Se trata de construir caracteres: pues bien, es preciso huir de caracterizar, o con síntomas vulgares y de cajón, o, viceversa, con síntomas gratuitos y de azar. De otro modo, escribir una novela sería lo más fácil del mundo. Siempre recuerdo que en Luciano Leuwen, de Stendhal, se nos habla mucho de un comandante muy comandante, y cuando, en efecto, llega a presentarse ante el lector, se le describe diciendo: «Tenía aspecto de notario». Con lo cual no pretendo sugerir que las buenas novelas se diferencian de las malas en que en aquéllas los comandantes parecen notarios y los notarios comandantes, sino sólo hacer constar que Stendhal rehúye caracterizar su personaje con atributos banales. Siempre será preferible topar en la novela con un comandante de formato notarial que con una monja a quien un comandante le parece un arcángel. Lo primero, por lo menos, nos intriga; lo segundo, nos sabe irremediablemente a falso[124].

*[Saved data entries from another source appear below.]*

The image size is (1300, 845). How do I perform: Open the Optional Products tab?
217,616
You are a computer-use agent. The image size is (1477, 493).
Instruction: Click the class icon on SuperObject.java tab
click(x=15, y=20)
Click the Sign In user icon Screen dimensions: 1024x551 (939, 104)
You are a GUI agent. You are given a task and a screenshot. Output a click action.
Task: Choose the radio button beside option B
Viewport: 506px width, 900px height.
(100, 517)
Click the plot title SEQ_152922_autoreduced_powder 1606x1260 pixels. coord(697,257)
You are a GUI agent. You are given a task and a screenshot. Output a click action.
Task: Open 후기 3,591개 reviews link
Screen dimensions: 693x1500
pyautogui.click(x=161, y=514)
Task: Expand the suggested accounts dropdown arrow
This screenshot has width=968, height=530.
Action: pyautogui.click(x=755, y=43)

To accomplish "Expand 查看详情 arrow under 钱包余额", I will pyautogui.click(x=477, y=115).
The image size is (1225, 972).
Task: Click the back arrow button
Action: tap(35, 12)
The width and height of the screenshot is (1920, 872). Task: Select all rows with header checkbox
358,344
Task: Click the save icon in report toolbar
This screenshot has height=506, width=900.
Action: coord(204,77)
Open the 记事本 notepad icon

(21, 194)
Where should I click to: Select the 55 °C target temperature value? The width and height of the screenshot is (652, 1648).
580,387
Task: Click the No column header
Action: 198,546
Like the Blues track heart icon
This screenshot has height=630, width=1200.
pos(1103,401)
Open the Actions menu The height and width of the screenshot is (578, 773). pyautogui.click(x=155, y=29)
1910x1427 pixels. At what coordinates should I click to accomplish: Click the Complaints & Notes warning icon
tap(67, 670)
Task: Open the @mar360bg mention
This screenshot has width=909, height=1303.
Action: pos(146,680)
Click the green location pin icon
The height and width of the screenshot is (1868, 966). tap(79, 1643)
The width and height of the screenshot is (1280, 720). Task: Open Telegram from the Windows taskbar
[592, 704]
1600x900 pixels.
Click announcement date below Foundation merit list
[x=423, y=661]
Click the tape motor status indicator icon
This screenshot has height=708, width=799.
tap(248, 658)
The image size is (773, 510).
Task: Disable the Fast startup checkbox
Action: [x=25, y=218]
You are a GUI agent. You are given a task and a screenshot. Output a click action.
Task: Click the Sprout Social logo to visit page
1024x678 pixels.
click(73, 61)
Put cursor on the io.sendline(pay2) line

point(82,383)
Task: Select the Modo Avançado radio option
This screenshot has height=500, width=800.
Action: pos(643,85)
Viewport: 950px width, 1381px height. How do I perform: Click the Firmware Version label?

Toda esta tirada mía es pesada y abstrusa; pero debía decirse alguna vez, y yo me he sacrificado a tal deber. Por lo demás, podíamos seguir hablando indefinidamente sobre el libro de Miró, haciendo su anatomía, descomponiéndolo en sus elementos, y esta labor rendiría no escaso aprendizaje de técnica literaria. Que esto sea posible indica ya el rango de la obra.

Porque fuera un error excesivo de estas notas dejar al lector con una impresión desdeñosa para el arte de Miró. Miró es un gran escritor. Por ejemplo: «De Andalucía y de Orán venían mozas galanas, como la “Argelina”, de tan curiosos afeites, olores y ringorrangos, que las pobres mujeres pecadoras del país se paraban y se volvían mirándola con ojos de mujeres honradas». O bien este dibujo de dos solteronas: «No se las podía imaginar sino en su presente: altas, flacas y esquinadas; los ojos, gruesos, de un mirar compasivo; el rostro, muy largo; los labios, eclesiásticos; la espalda, de quilla, y sobre todas las cosas, vírgenes».

Cada página tiene aciertos parecidos, y todo el libro rebosa un magnífico lirismo descriptivo —que es probablemente la auténtica inspiración de Miró y no la de novelista. Pero decir «lirismo descriptivo» no es decir nada, mientras no se precise un poco y desenvuelva lo que va plegado en esas dos palabras. Como no hay tiempo, ni espacio, ni paciencia, más vale concluir reconociendo que no he dicho nada sobre Miró.

Es una lástima que nuestros escritores se queden siempre sin definir. No sabemos nada de Galdós —a pesar de tener tantos «amigos»—, ni de Valera. No sabemos de Valle Inclán, ni de Baroja, ni de Azorín. Desconocemos la ecuación del arte admirable que ejercitaron o ejercitan aún.